I had a hard time making blueprints work in themes. Technically my problem is solved, but I don’t know if I solved it the good way.
According to the documentation, blueprints in themes (here, for pages) should work out of the box. But, if I place my blueprint to extend the page modification form at my-theme/blueprints/pages/default.yaml, it didn’t work. Like, there is no error message at all but the blueprint is ignored.
By digging really deep into the blueprint & themes-loading code, I found that I could force-register the blueprints in Grav by adding this to my template configuration file (my-theme/my-theme.yaml):
# Required for the theme blueprints to work. (Undocumented??)
streams:
schemes:
blueprints:
type: ReadOnlyStream
paths: ['themes://my-theme/blueprints']
And, well, it works! My blueprint is correctly recognized, and everything is ok. Or, is it? Is this way of registering the blueprint a good one? It’s documented nowhere as far as I know, and I don’t know if I used a strange and unmaintained (or deprecated) way to do so. Either that or the documentation is missing something (or I am).
Thank you for your support, and (as I’m here) for this excellent piece of software called Grav (theses problems excepted, I had a really good time working with it!).
Hi @AmauryCarrade, that location for the Blueprint does not look right to me. Try moving the blueprint to /my-theme/blueprints/default.yaml and let me know if it works.
Indeed I tried that, I saw that suggestion on another topic. And I tried again, removing the streams entry of the my-theme.yaml file and updating the directory structures like you said.

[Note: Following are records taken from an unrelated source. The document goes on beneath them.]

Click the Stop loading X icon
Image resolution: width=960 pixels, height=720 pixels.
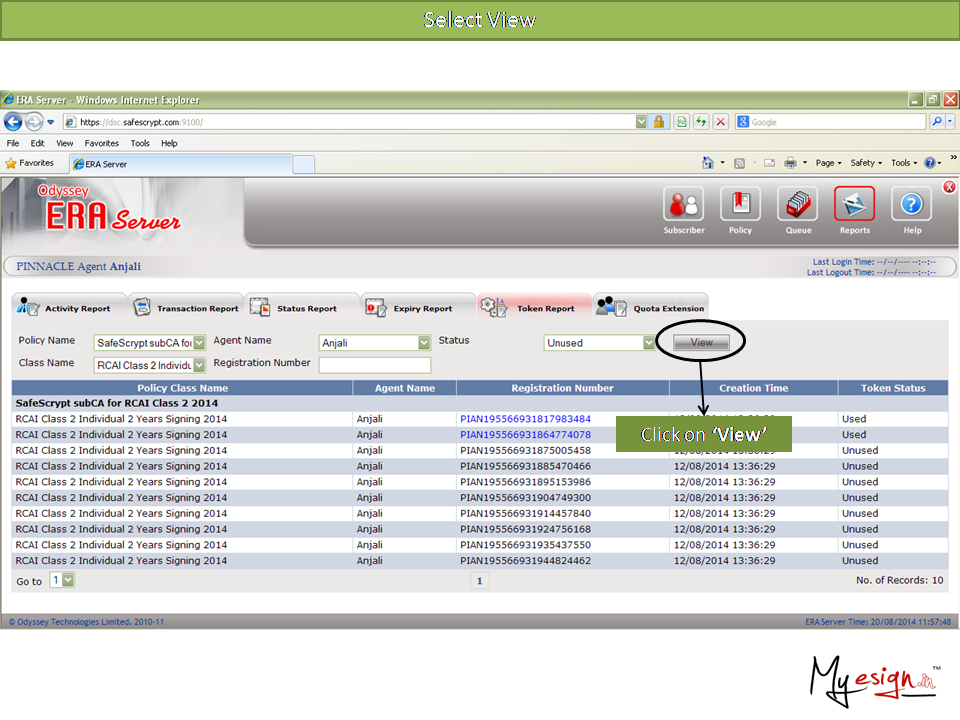coord(720,122)
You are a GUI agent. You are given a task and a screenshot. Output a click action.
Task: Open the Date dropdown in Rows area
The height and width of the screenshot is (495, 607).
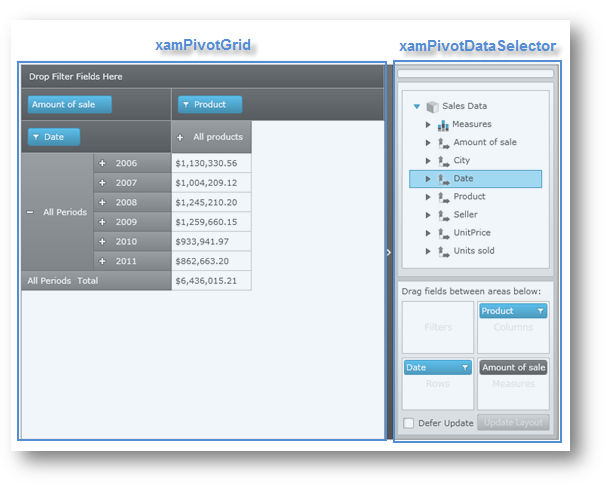pyautogui.click(x=465, y=367)
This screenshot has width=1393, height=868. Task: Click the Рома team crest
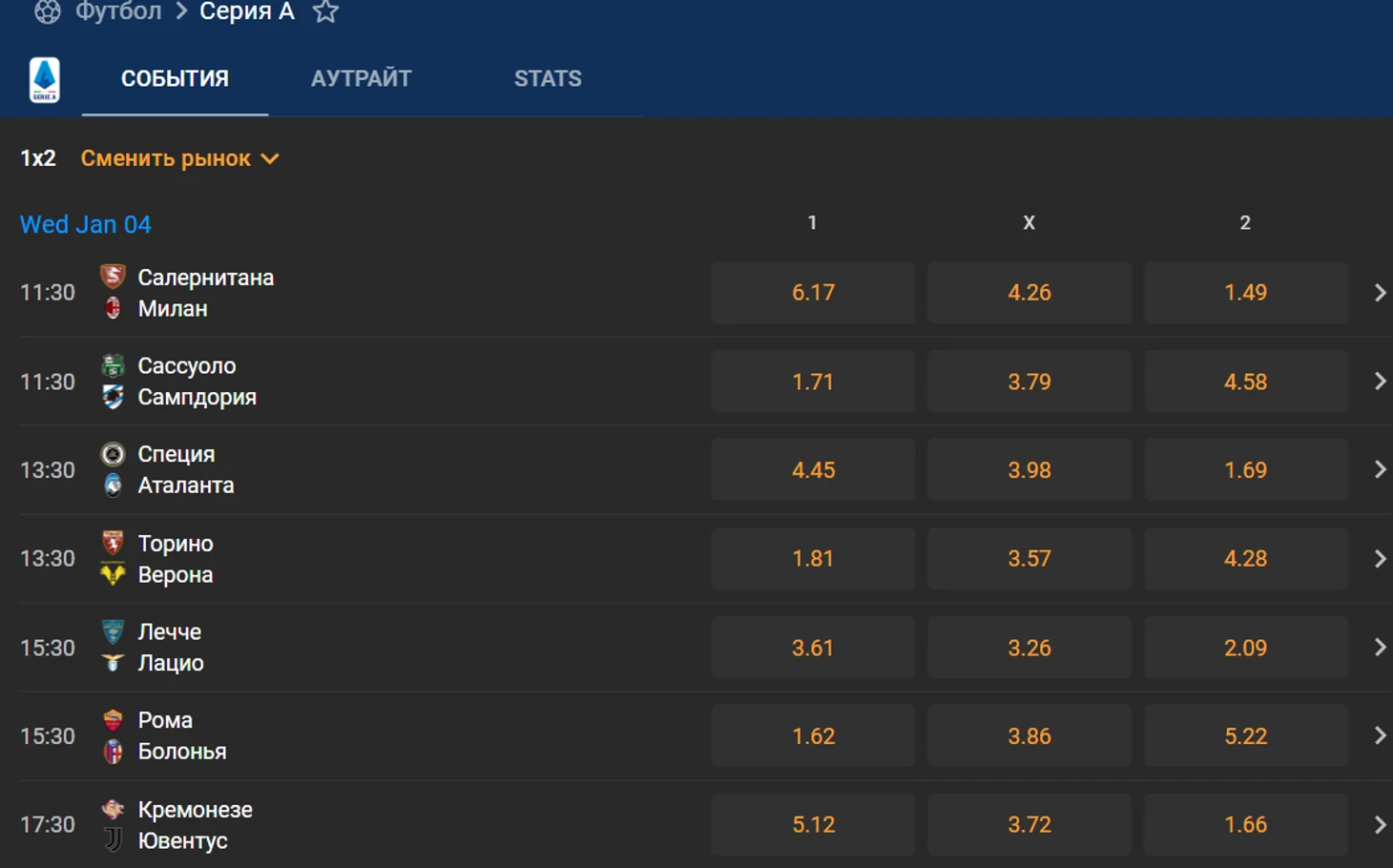click(113, 720)
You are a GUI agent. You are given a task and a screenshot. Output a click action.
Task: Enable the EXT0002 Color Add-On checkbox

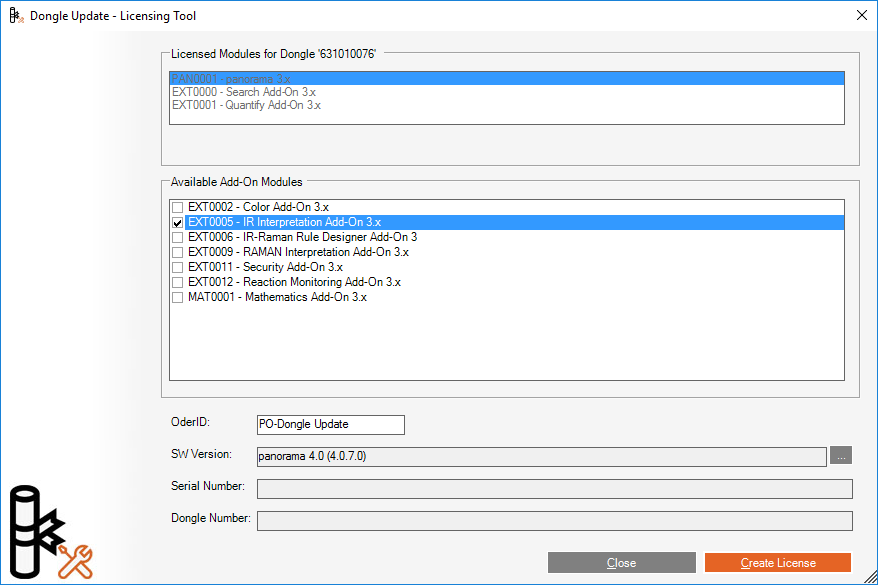coord(178,207)
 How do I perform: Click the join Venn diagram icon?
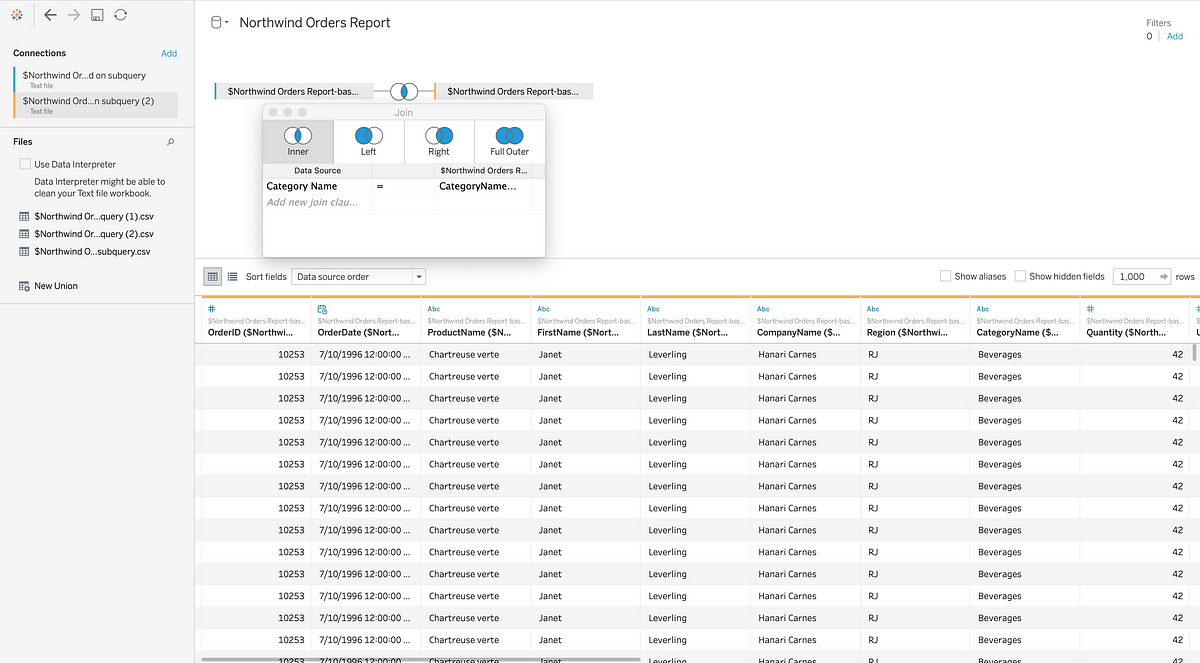point(404,91)
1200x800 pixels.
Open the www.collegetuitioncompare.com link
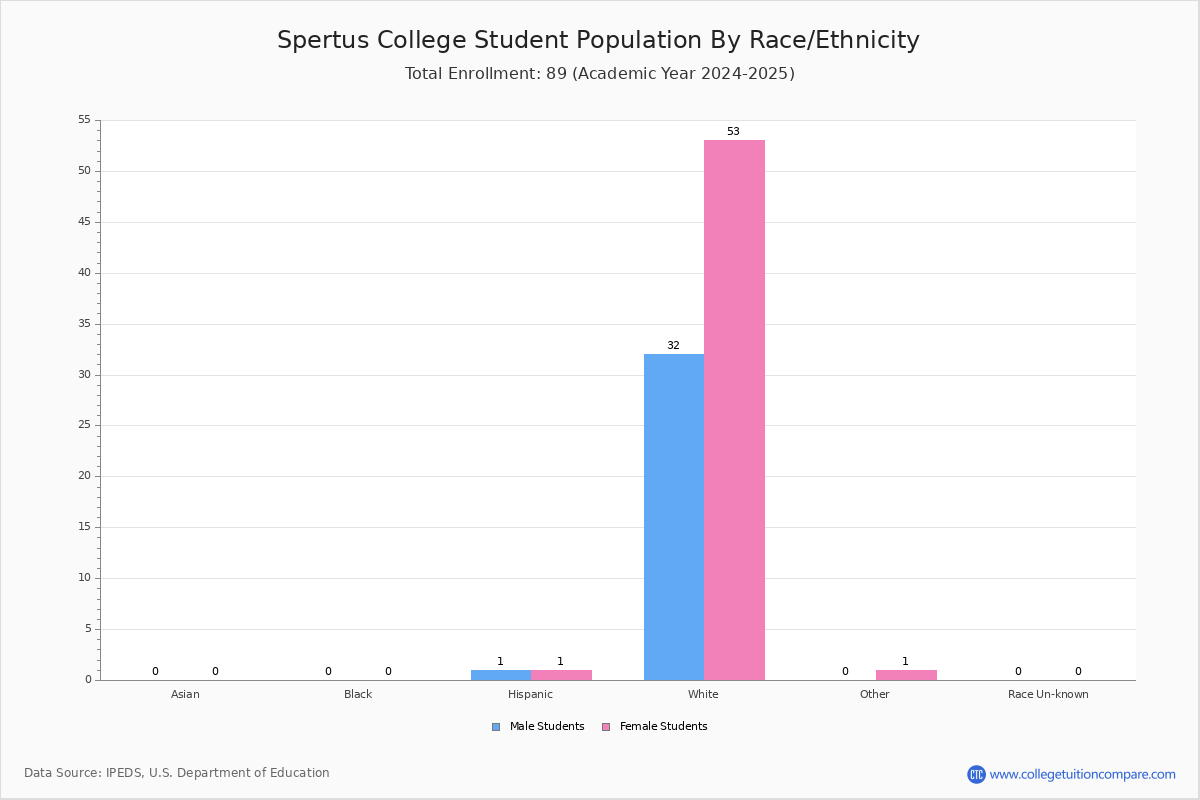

And… no luck. My blueprint, despite being valid, is ignored (and not even registered, in fact, if I check that with some error_log in the core).
Do you have any idea? I don’t know what I’m doing wrong, it’s a little bit weird. At least it works with my trick, but I would rather use an official and supported way of doing things.
Thanks again for your help .
I hidden a lot of details about my structure and files in there
Just to be sure, here is my directory structure (the one not working but like you said):
There is nothing wrong about explicating the streams for the theme, but blueprints in /user/themes/mytheme/blueprints are picked up by Grav automatically if they conform to the expected file-structure. Per your directory-tree above, this is correct, and default.yaml should be active on page’s whose template use default.html.twig - it will not, to my knowledge, extend to all template-types.
As Paul notes, adding a /pages folder for blueprints is more common for end-users – eg. /user/blueprints/pages/default.yaml, where the blueprint is not delivered by the theme.
Per your directory-tree above, this is correct, and default.yaml should be active on page’s whose template use default.html.twig - it will not, to my knowledge, extend to all template-types.
Oh, this may explain why it does not work: I was testing on an item page. Indeed by renaming the blueprint to item.yaml, it works without the explicit streams’ definition.
This being said, I need to add a blueprint for default and all sub-types (and I’ll have to combine this with other-types-specific blueprints later). So, except if there is another way, and considering that explicating the streams is all ok, I’ll stay on that.
The non-heritance thing could have been documented, I think (except if I missed that part), and why not the advanced way to register streams (but it seems to be pretty internal so I understand why it isn’t on the public themes’ documentation…).